◆ Data listing ◆
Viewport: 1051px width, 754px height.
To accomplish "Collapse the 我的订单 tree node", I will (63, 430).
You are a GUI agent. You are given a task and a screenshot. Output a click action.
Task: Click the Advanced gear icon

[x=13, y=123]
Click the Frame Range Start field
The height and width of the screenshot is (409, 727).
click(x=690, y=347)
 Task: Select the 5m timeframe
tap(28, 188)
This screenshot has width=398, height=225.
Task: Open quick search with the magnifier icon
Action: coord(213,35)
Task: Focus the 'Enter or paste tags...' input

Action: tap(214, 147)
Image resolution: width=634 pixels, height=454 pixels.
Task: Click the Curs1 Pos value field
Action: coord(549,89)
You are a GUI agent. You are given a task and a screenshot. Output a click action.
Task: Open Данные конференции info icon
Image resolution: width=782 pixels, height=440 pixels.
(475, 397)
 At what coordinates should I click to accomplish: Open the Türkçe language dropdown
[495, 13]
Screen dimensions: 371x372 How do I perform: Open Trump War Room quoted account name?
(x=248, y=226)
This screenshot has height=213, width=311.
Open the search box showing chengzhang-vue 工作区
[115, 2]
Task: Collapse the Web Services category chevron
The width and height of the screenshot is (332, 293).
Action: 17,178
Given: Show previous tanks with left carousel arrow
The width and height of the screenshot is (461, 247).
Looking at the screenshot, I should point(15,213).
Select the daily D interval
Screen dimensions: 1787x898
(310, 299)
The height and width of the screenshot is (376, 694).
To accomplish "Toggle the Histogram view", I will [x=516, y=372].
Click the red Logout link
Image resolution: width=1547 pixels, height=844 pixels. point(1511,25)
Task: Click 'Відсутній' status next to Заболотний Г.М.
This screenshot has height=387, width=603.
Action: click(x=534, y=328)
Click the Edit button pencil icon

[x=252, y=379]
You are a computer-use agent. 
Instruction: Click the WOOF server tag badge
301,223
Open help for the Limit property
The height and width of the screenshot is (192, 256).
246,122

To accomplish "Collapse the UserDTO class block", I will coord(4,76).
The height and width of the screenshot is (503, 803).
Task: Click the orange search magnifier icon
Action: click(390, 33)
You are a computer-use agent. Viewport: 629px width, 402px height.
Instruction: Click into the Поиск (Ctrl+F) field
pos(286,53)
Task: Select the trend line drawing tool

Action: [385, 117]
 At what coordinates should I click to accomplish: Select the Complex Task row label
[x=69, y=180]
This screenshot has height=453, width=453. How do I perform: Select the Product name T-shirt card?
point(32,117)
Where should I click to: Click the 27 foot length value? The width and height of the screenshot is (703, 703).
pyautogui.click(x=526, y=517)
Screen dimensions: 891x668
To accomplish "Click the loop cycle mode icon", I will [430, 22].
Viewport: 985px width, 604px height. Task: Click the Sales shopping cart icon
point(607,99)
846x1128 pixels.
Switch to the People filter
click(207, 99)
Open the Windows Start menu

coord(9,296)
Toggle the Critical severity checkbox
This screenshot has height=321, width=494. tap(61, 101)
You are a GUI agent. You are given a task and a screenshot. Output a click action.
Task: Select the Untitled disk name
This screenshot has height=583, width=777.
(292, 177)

◆ What needs to be done ◆
Copy every line from the data that includes the string "computer".

◆ Exercise response ◆
You are a computer-use agent. 
You are a computer-use agent. Viewport: 629px width, 402px height.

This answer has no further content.